*Passage shown*
Henry Atkins
- Born: 2 January 2001 (age 25) Exeter, Devon
- Nationality: British (English)

Career history
- 2019: Somerset Rebels
- 2022: Plymouth Gladiators
- 2023–2024: Oxford Cheetahs

Team honours
- 2023: NDL champions

= Henry Atkins (speedway rider) =

English speedway rider

Henry Michael Atkins (born 2 January 2001) is an English motorcycle speedway rider. He currently rides in two of the three tiers of British Speedway, for the Oxford Cheetahs in the SGB Championship and the Oxford Chargers in the National Development League.

==Speedway career==
Atkins was a British 125cc Champion and began his senior British career riding for the Somerset Rebels in 2019. After the 2020 season cancellation because of the COVID-19 pandemic, he joined Plymouth Gladiators for the SGB Championship 2021 and Eastbourne Seagulls in the National Development League but Eastbourne later withdrew from the league.

*Using the information*
A) Please say whether each statement agrees with the Henry Atkins profile, answering yes or no and quoting the words that decide it: (i) Atkins was born in Exeter. (ii) Atkins began his senior British career with the Plymouth Gladiators. (iii) Eastbourne withdrew from the National Development League.
B) Write the next part of the Henry Atkins profile, picking up after its final sentence.

*Material provided*
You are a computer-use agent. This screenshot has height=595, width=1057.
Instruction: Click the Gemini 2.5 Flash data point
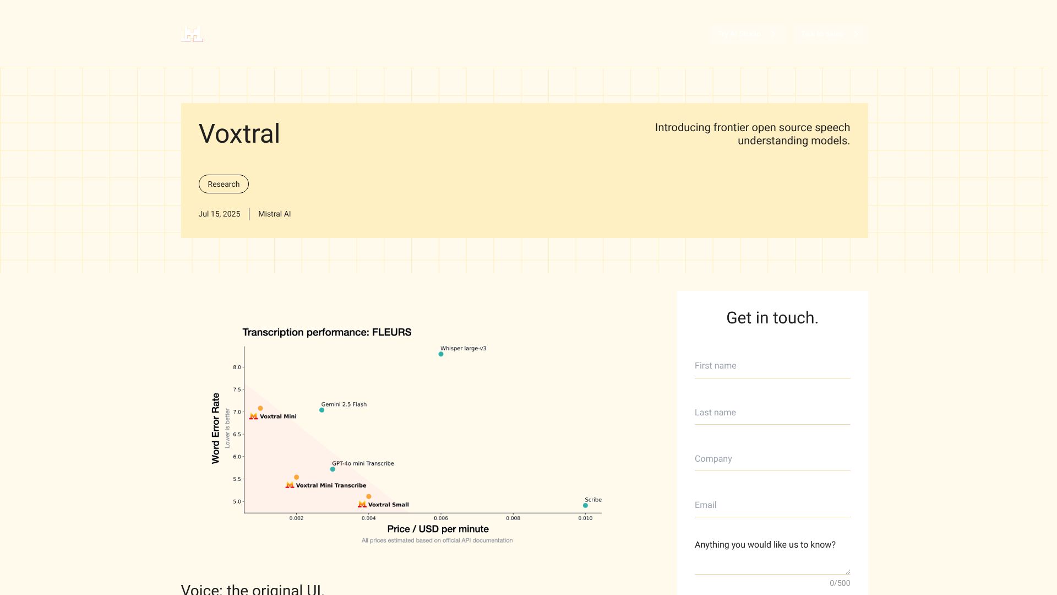[x=322, y=410]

*Answers per task*
A)
(i) Yes: "Exeter, Devon"
(ii) No: "began his senior British career riding for the Somerset Rebels in 2019"
(iii) Yes: "Eastbourne later withdrew from the league"

B)
For the 2022 season, Atkins re-signed for Plymouth and joined the newly reformed Oxford Cheetahs National Development team called the Oxford Chargers. In 2023, he left Plymouth for the Oxford Cheetahs senior team for the SGB Championship 2023. He also remained with the Chargers for the 2023 NDL season, where he won the NDL league title with Oxford, defeating Leicester in a one-off Grand Final.

Atkins re-signed for Oxford for the 2024 season.